--- EXCERPT ---

The purpose and function of an image format is to represent a single piece. The representation can vary in accuracy and can be changed to another representation (JPEG to PNG, or one JPEG implementation to another JPEG implementation), but the underlying piece is supposed to be the same in intent and a majority of the time is the same in practice. Open the JPEG image using any program that implements the JPEG specification and you will get the same image as with a different such program. The same would apply to the use of encryption on the image, but not to a cryptographic hash (designed to be one-way). Decrypt the encrypted image and you'll get something that's the same in intent and in technicality as the original image. If you don't use a tool which has the purpose of decrypting things then you almost certainly won't get the same image back. The same only partially but at least partially applies to an AI: if you don't try to use the AI to reproduce an existing work then you still might get a reproduction of an existing work; the probability of such a result varies greatly depending on the prompt.

--- GIVEN INFORMATION ---

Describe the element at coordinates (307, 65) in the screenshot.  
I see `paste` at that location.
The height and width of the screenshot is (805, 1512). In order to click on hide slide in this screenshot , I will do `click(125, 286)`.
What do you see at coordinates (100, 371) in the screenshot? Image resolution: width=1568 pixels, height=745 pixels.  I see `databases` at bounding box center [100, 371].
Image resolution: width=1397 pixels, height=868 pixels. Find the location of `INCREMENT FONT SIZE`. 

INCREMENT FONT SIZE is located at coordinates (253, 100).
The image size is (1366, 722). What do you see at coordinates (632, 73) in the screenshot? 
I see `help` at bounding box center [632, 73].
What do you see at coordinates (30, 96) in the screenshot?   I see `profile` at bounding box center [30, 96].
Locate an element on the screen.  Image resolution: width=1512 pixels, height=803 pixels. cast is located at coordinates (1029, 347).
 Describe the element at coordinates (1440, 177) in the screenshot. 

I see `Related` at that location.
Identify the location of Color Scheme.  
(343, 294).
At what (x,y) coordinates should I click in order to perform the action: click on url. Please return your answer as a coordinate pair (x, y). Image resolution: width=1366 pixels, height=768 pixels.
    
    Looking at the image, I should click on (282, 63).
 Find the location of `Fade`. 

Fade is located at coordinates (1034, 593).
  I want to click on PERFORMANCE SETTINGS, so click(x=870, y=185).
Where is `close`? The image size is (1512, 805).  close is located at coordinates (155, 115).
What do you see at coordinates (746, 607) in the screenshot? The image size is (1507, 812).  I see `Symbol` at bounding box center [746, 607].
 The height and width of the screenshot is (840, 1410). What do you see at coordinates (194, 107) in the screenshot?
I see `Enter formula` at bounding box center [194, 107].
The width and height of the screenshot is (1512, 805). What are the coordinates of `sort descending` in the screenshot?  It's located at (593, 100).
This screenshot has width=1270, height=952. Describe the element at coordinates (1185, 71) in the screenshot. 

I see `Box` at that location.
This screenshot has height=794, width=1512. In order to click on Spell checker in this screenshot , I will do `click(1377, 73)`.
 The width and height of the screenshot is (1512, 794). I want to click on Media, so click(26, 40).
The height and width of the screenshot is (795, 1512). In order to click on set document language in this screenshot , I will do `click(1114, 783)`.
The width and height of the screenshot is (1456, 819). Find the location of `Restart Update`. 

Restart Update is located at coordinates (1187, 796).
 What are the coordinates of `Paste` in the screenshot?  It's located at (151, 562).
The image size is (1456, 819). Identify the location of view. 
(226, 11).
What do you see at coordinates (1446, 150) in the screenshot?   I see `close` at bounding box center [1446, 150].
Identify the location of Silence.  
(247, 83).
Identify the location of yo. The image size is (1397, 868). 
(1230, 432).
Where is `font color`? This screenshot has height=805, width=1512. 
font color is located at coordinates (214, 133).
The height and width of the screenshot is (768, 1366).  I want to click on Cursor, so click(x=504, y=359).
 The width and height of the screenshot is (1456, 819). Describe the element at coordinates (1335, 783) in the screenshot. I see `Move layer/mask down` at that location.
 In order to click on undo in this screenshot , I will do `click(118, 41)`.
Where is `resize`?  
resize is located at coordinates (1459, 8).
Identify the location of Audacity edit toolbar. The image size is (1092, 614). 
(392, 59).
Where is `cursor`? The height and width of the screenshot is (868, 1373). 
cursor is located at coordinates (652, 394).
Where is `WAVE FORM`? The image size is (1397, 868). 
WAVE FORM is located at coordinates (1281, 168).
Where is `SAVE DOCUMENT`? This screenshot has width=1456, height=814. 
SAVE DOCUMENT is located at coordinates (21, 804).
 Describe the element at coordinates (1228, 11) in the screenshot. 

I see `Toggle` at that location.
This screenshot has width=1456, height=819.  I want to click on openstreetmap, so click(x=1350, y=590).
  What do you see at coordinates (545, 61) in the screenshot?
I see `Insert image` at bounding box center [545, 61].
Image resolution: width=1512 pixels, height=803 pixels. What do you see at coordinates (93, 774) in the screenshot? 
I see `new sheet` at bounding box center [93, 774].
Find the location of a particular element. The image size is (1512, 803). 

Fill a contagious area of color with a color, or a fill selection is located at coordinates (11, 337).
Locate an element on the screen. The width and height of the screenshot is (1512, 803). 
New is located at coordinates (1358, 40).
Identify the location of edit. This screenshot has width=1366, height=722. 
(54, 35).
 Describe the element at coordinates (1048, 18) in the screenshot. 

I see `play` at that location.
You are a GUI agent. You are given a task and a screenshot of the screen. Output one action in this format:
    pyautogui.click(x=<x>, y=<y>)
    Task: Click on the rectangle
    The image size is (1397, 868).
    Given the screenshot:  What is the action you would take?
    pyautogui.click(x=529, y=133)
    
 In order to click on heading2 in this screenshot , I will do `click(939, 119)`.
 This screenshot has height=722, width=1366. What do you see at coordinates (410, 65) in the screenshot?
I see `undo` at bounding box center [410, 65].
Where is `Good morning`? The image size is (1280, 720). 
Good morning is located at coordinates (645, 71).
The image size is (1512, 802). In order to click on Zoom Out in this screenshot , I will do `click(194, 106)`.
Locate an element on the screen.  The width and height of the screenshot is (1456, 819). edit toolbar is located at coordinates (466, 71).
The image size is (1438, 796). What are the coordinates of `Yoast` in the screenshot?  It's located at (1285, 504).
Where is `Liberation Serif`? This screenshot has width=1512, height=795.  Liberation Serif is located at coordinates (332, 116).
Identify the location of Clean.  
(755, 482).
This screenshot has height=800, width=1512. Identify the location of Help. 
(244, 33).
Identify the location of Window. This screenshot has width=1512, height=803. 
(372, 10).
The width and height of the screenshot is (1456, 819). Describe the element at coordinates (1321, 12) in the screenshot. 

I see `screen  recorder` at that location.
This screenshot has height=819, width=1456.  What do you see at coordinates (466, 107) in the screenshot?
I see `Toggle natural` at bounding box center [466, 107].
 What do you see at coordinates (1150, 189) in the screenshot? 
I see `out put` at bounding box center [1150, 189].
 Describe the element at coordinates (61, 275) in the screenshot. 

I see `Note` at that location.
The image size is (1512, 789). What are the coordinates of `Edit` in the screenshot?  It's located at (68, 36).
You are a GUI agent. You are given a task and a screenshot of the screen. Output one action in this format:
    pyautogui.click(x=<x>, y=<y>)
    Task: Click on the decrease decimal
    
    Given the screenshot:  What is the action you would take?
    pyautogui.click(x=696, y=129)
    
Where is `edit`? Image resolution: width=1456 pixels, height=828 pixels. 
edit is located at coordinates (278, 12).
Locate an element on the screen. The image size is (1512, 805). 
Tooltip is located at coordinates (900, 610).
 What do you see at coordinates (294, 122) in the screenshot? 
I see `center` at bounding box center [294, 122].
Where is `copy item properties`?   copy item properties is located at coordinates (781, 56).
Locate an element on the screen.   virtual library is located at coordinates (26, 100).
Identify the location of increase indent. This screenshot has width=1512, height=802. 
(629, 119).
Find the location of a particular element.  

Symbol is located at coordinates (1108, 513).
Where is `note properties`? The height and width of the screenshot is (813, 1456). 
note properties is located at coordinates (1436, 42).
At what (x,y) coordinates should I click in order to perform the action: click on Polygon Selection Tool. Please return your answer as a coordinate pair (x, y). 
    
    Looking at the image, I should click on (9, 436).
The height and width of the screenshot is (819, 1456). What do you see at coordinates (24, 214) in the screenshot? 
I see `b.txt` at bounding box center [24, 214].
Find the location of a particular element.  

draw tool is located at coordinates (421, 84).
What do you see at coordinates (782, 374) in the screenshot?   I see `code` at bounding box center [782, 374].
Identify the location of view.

---

Extend the passage on image formats, encryption and AI reproduction from the point where it stops.

The purpose of an LLM isn't to reproduce one or more works - or rather, sections of expression - in the dataset. The purpose of an LLM is to produce speech similar to a human's response. The purpose of an image generator model is to produce images that have the characteristics specified in the prompt. In order to produce a copy of something in the training set, the prompt usually needs to reference a specific work, a related person (e.g. an author), a related work, or an attribute that is strongly associated with a particular work/author. Regarding the latter, there was a Hacker News post (that I can't find because I forgot the post title) from a month or two back about an AI image generator that produced images of the robot C-3PO from Star Wars even though the prompt was about "space" and "robot" with no reference to Star Wars. My interpretation is that the AI model had a strong association between space robot and Star Wars because C-3PO is (I speculate) one of the most common space-related robots that people talk about online. Or perhaps, the Star Wars works in the training set made up a majority of the works associated with both "space" and "robot". But I digress.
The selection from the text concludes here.